Exposure to traumatic brain injury (TBI) and/or repetitive head impacts (RHI) increase the risk of a range of neurodegenerative pathologies, including chronic traumatic encephalopathy neuropathologic change (CTE-NC). Astrocytic tau pathology reminiscent of ageing-related tau astrogliopathy is a component feature of CTE-NC in many cases. Yet the relationship between TBI/RHI exposure and wider tau astrogliopathy, beyond that of CTE-NC, remains poorly characterized. Autopsy-derived material from 556 individuals was selected to include cases with a history of moderate or severe traumatic brain injury (survival >6 months, n = 77) or a history of participation in contact sports (n = 45), for comparison with uninjured controls with (n = 397) or without (n = 37) neuropathologically confirmed neurodegenerative disease. Representative tissue sections from multiple brain regions were then immunostained for hyperphosphorylated tau (p-tau; PHF-1) and assessed in accordance with the harmonized evaluation criteria for ageing-related tau astrogliopathy. PHF-1-immunoreactive thorn-shaped astrocytes were observed more frequently in contact sports participants (75.6%) versus controls with (32.5%; P < 0.001) and without (8.1%; P < 0.001) neurodegenerative disease.

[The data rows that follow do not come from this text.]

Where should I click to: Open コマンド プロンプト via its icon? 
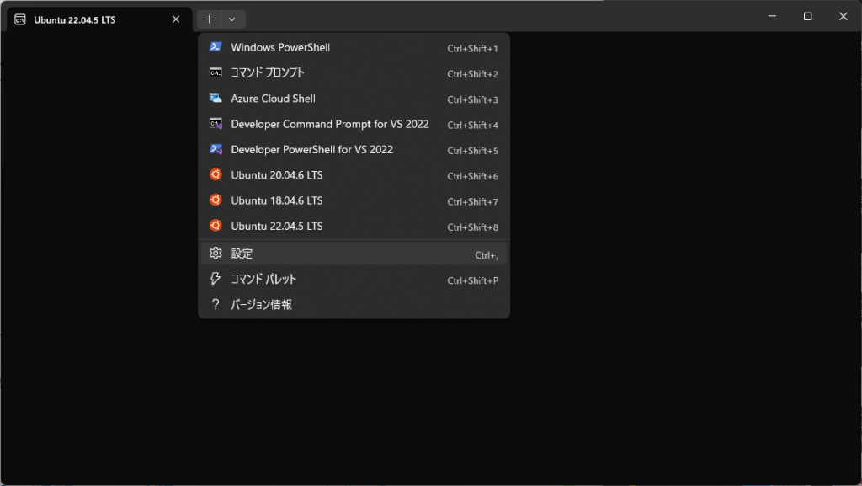click(216, 72)
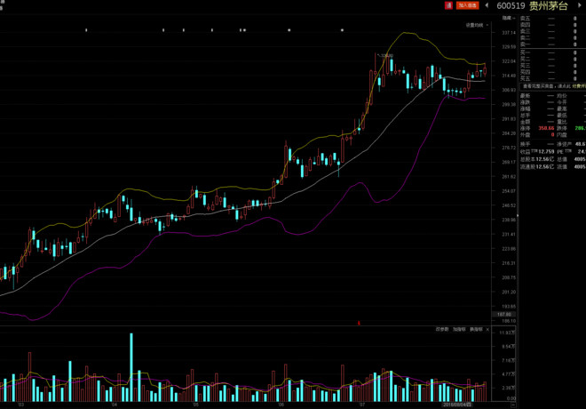
Task: Click the first white info dot above chart
Action: [86, 30]
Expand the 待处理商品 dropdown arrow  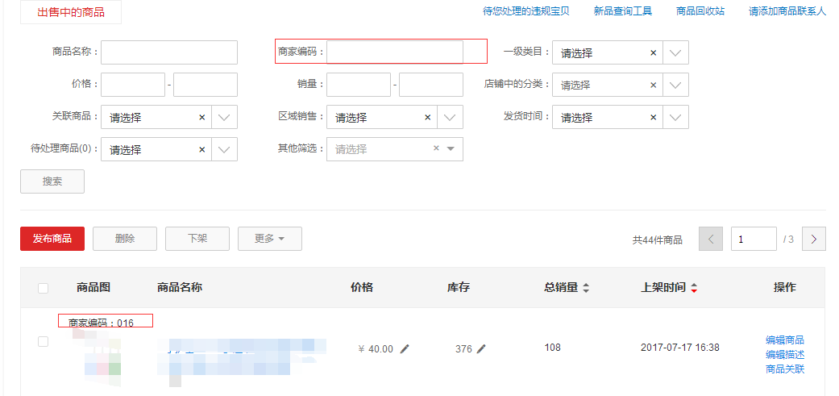click(225, 149)
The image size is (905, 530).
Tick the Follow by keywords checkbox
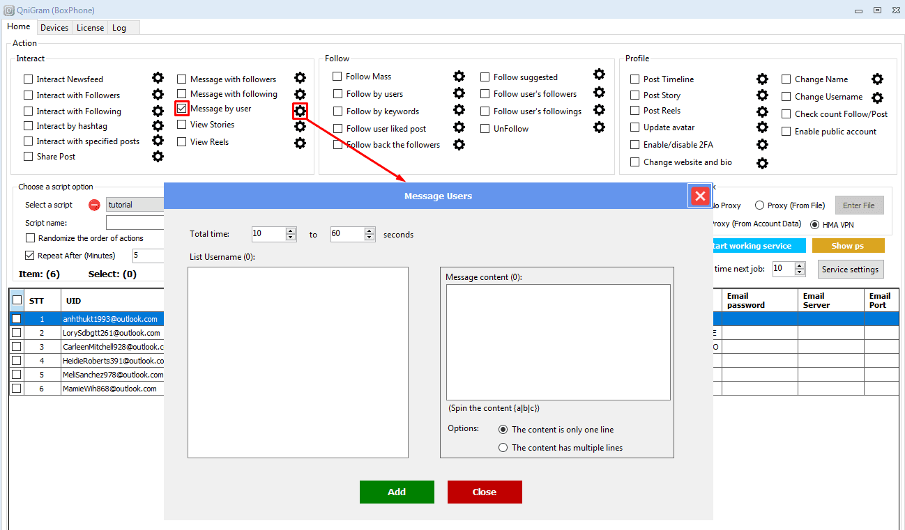pyautogui.click(x=337, y=111)
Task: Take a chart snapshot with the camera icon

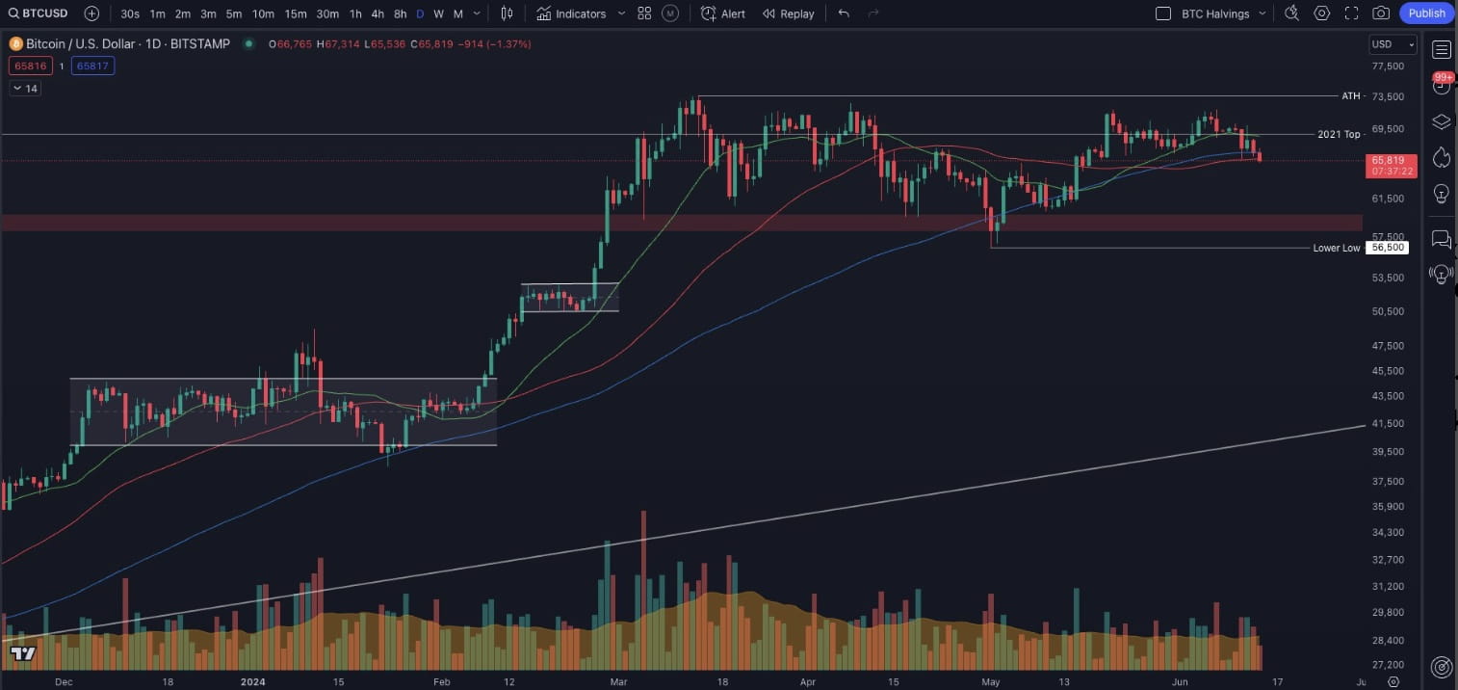Action: coord(1380,13)
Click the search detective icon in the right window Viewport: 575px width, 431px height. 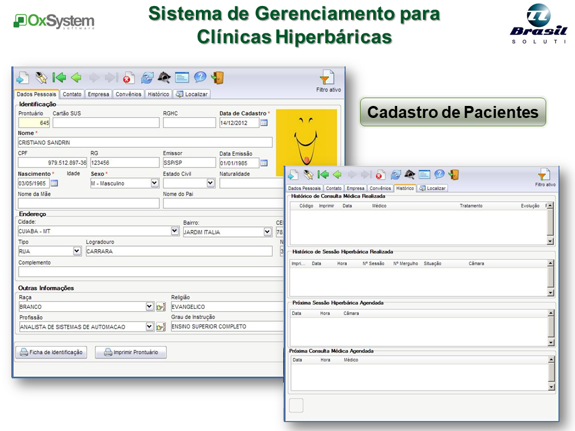410,174
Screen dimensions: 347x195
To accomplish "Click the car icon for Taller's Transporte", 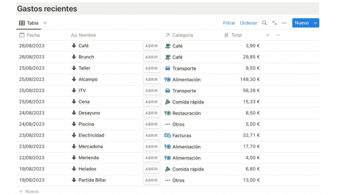I will pos(167,68).
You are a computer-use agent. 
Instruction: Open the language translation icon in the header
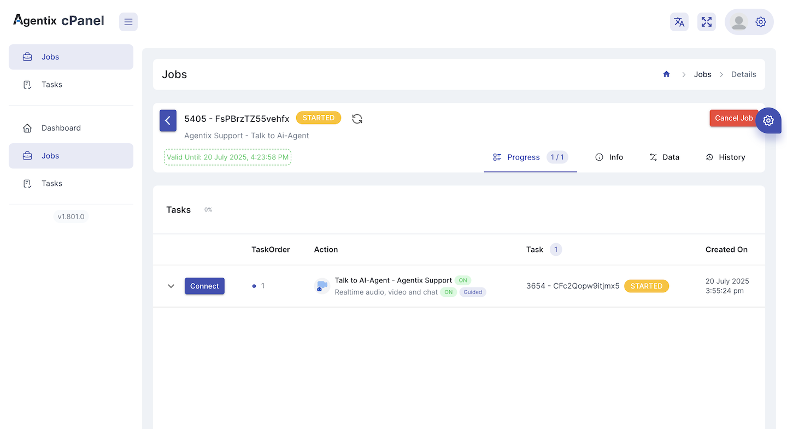[679, 22]
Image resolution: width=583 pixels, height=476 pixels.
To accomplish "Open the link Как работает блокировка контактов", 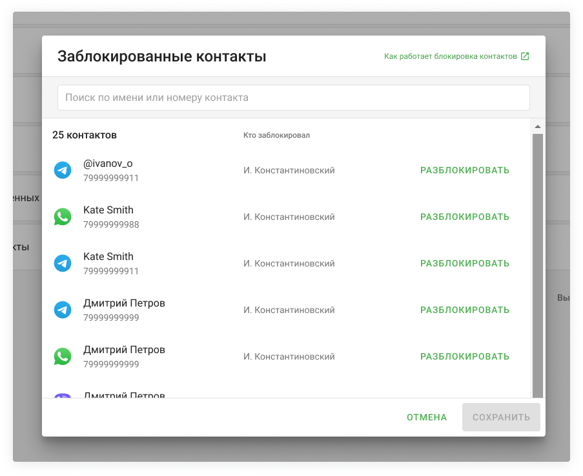I will (x=450, y=56).
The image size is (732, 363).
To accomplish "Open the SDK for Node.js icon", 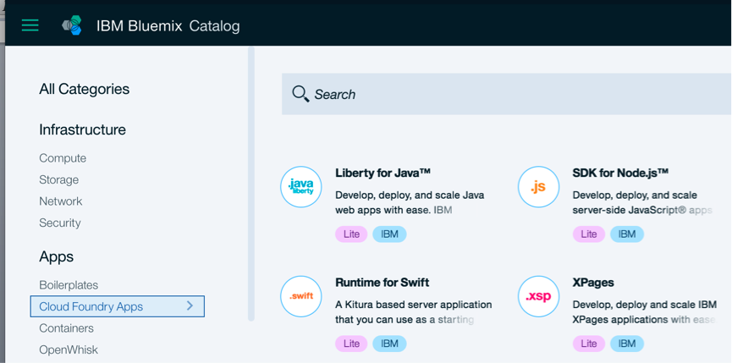I will (538, 186).
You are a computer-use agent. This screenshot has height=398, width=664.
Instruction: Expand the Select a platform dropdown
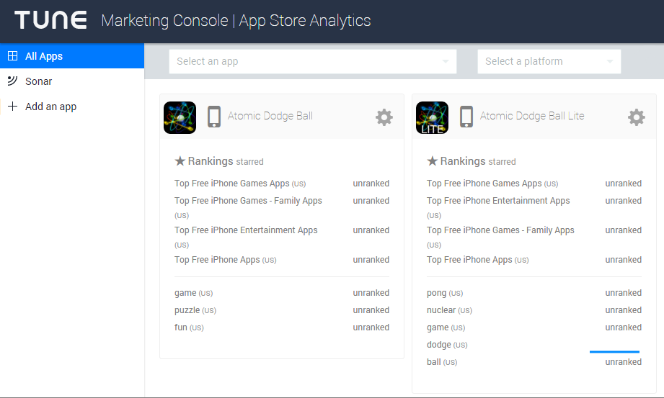tap(549, 61)
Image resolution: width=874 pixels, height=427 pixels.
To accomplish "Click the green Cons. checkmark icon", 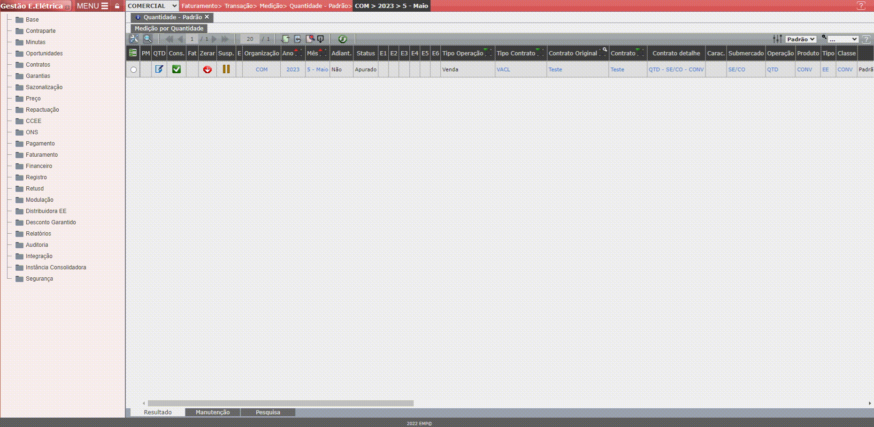I will point(176,69).
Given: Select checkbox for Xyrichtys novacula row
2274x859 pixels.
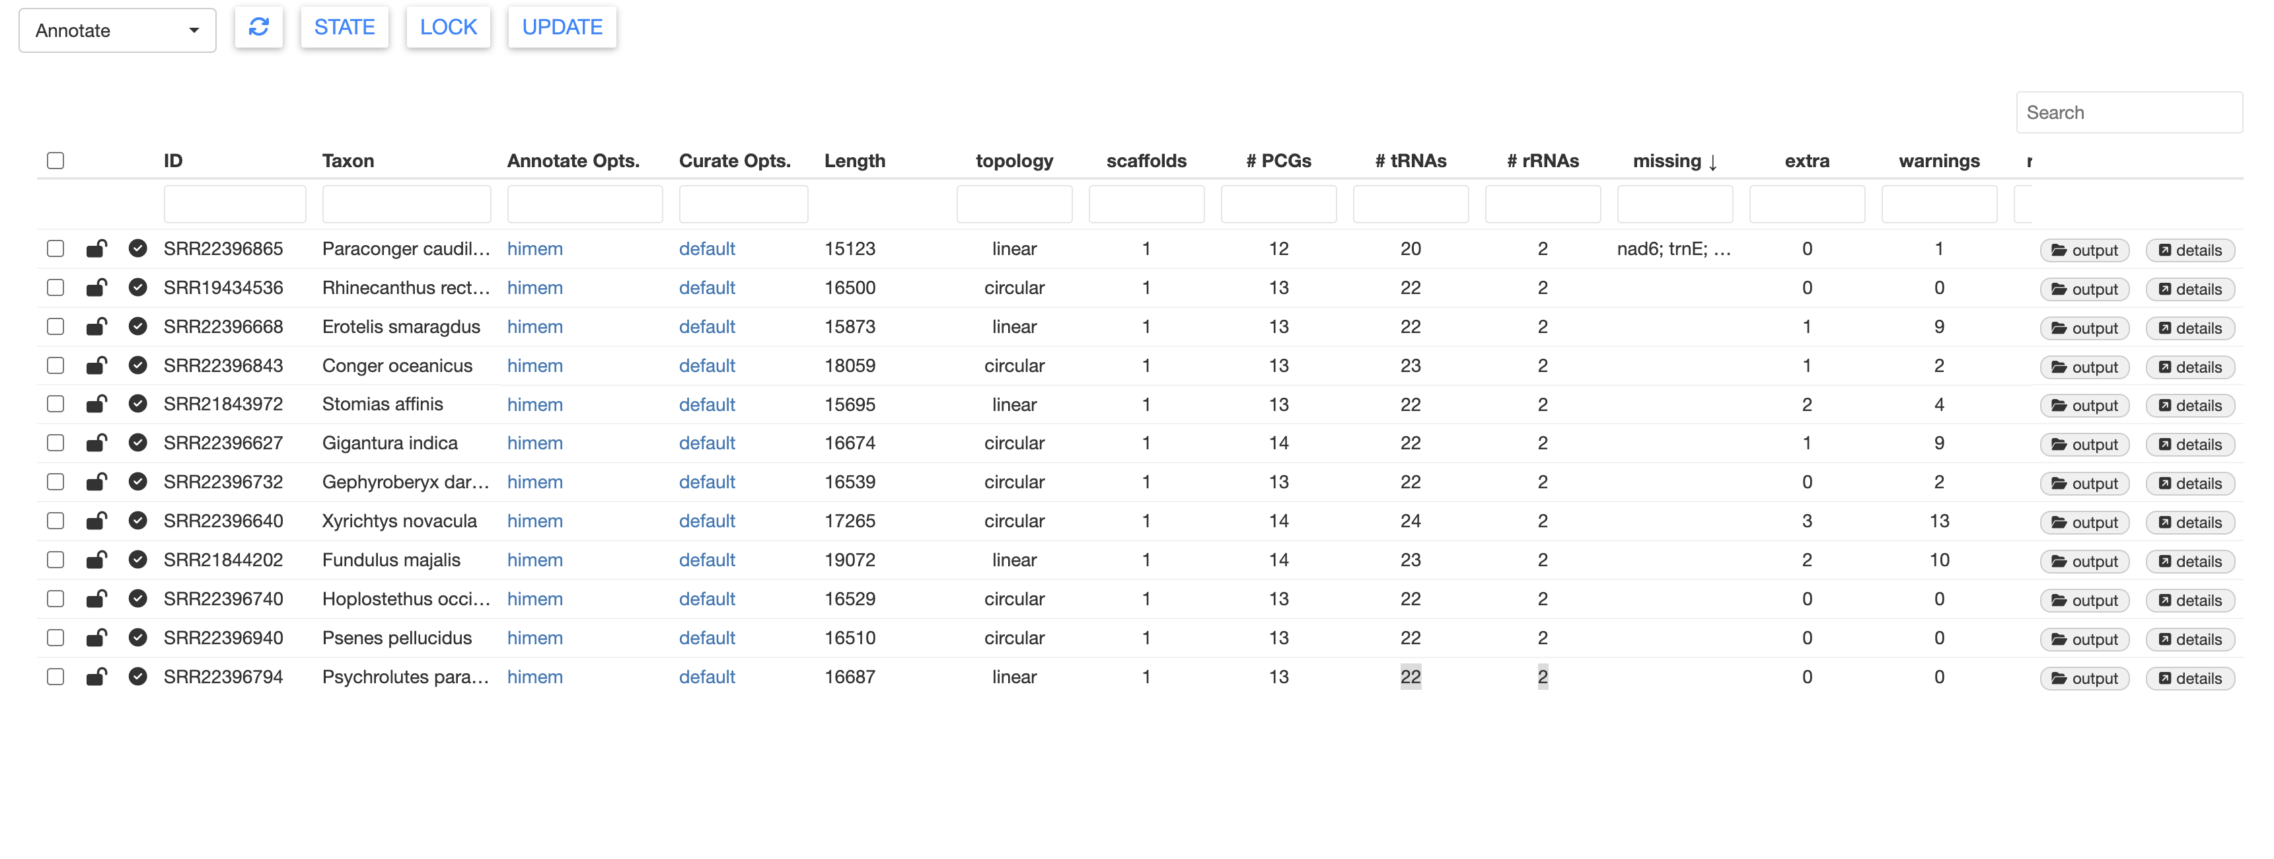Looking at the screenshot, I should click(56, 521).
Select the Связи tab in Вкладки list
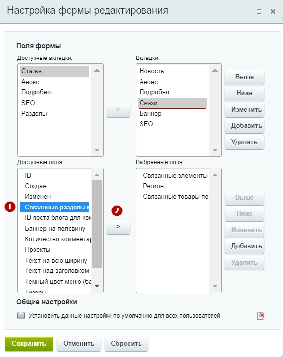 [172, 103]
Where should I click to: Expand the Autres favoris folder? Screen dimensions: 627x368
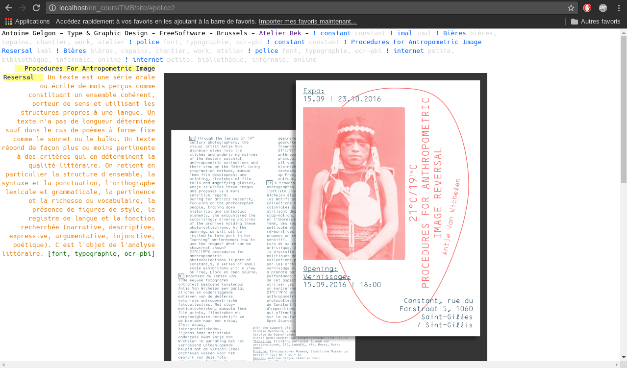pyautogui.click(x=595, y=22)
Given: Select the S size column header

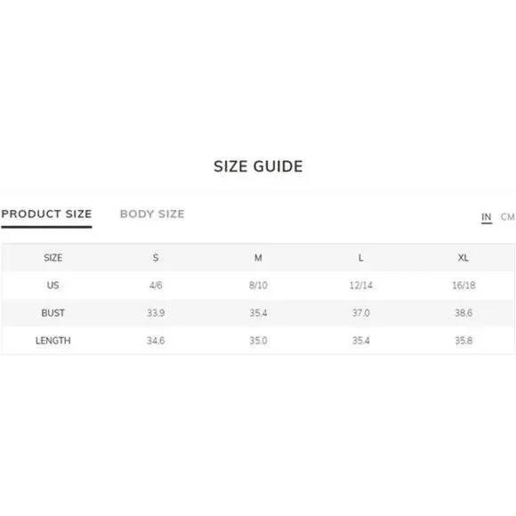Looking at the screenshot, I should [x=156, y=258].
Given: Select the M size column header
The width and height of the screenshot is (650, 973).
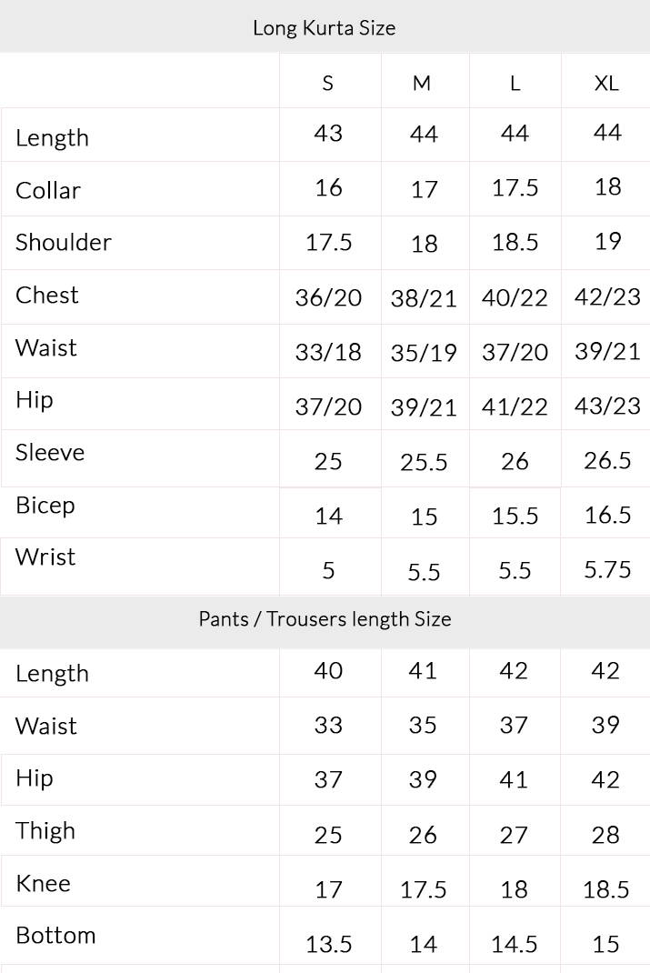Looking at the screenshot, I should coord(422,84).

In addition, although the prevalence of thorn-shaped astrocytes following moderate/severe TBI (32.5%) was similar to neurodegenerative disease controls, regression analyses demonstrated increased odds of thorn-shaped astrocytes, when adjusting for age and sex (odds ratio 2.42, 95% confidence interval 1.29-4.54). These findings were observed regardless of whether the pathognomonic lesion of CTE-NC was present in the regions examined. Intriguingly, although subpial thorn-shaped astrocytes at sulcal depths were occasionally observed in aged controls with (3.6%) and without (2.8%) neurodegenerative disease, this pathology was considerably more common following RHI/TBI (42.2%; P < 0.001). These findings support a history of RHI or TBI as an independent risk factor for the development of thorn-shaped tau astrogliopathy, over and above ageing-related tau astrogliopathy observed in ageing and wider neurodegenerative disease. Moreover, trauma might be associated with thorn-shaped astrocytes within specific distributions, including the subpial region of the cortical sulcal depths. The clinical significance of these observations will be important to determine.